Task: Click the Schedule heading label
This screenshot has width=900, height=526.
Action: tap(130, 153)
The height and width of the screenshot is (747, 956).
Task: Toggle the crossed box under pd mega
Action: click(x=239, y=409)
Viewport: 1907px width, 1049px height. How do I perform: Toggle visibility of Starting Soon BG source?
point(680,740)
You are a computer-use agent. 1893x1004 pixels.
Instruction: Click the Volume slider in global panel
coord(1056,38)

Work required:
Give the material again, complete and unaltered.

Answer for the task:
Task: Click the Schedule heading label
This screenshot has width=900, height=526.
Action: tap(130, 153)
The height and width of the screenshot is (747, 956).
Task: Toggle the crossed box under pd mega
Action: click(x=239, y=409)
Viewport: 1907px width, 1049px height. How do I perform: Toggle visibility of Starting Soon BG source?
point(680,740)
You are a computer-use agent. 1893x1004 pixels.
Instruction: Click the Volume slider in global panel
coord(1056,38)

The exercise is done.